What is asked | Which lines in the records contain the word "Click" with the same capitalization? Copy each of those lines in full.

Supplied data |
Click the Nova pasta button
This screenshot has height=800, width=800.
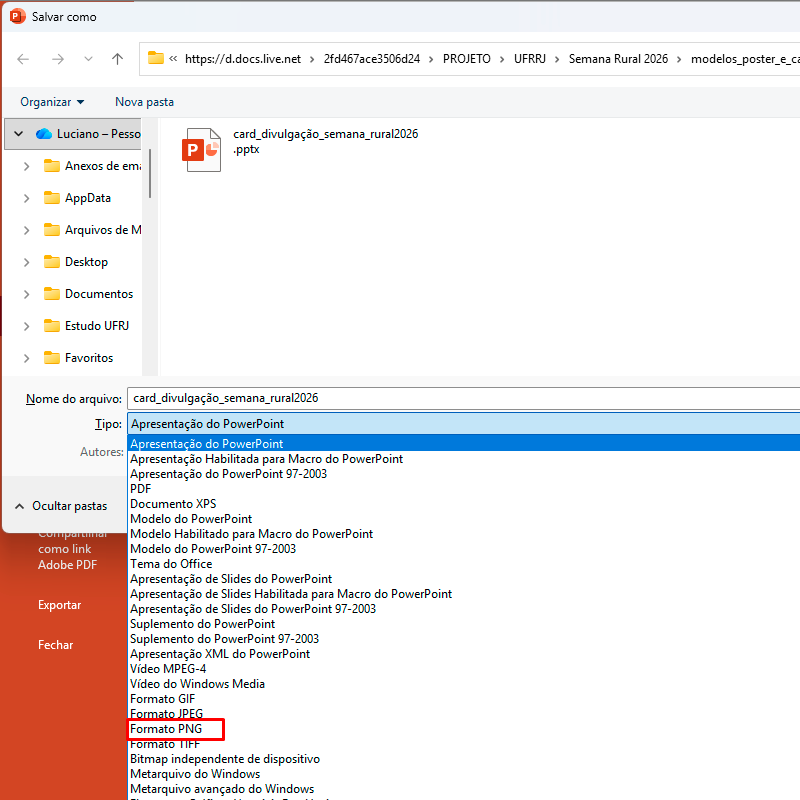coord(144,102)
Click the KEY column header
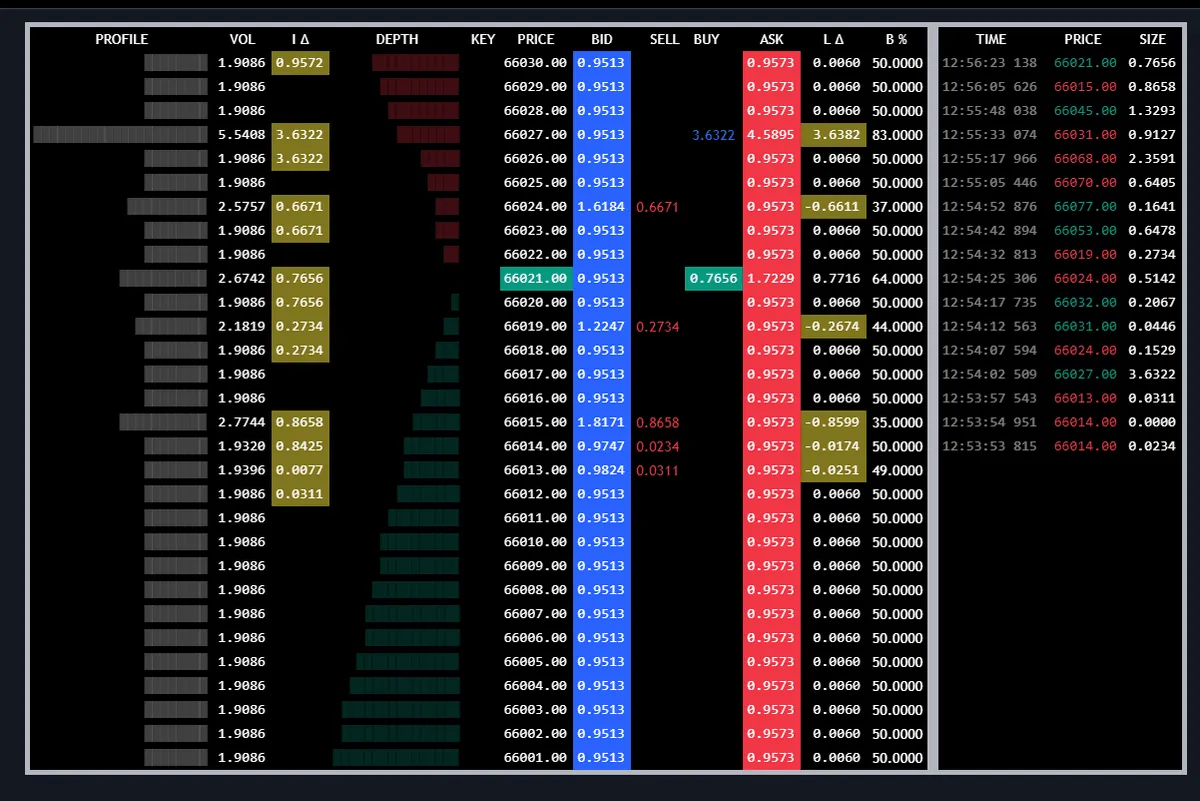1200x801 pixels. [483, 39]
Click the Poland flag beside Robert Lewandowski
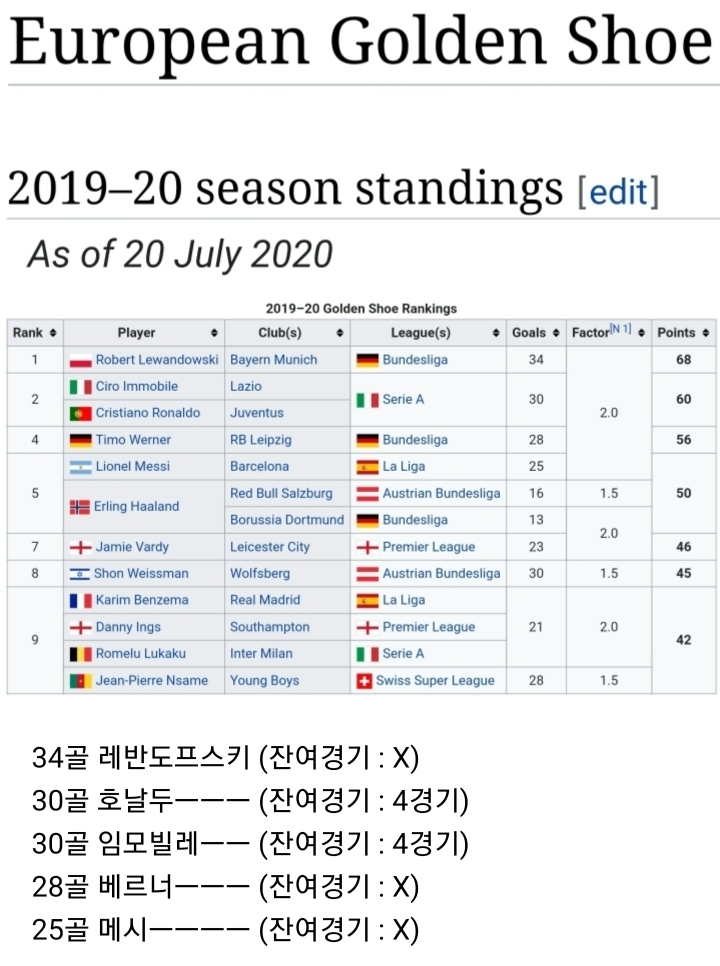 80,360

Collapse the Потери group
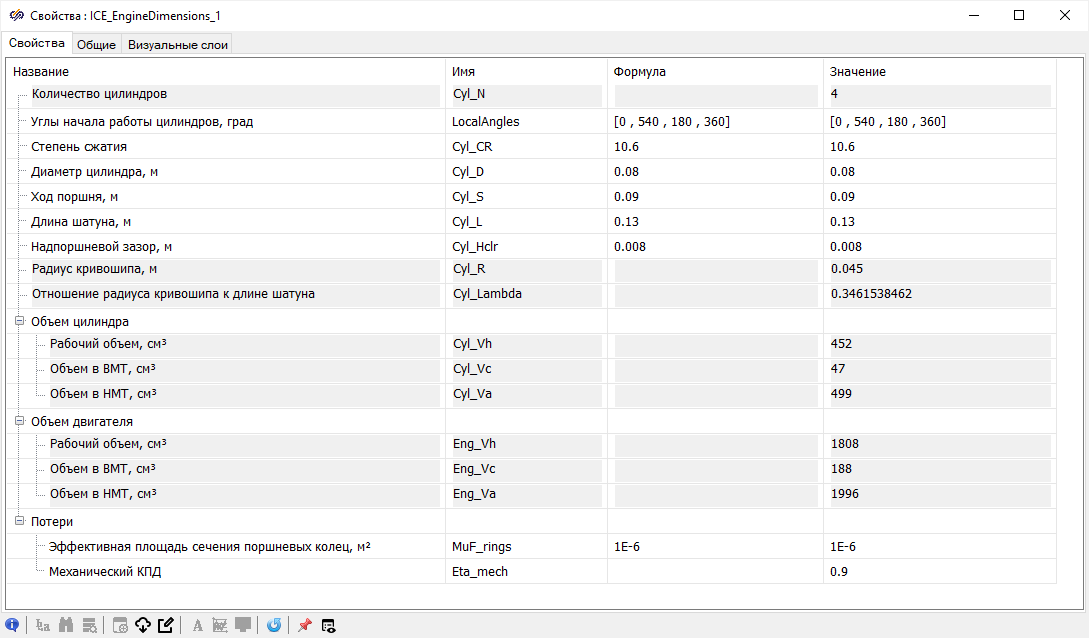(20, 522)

Finished answer |
Click the Nova pasta button
Click the KEY column header
Click the Poland flag beside Robert Lewandowski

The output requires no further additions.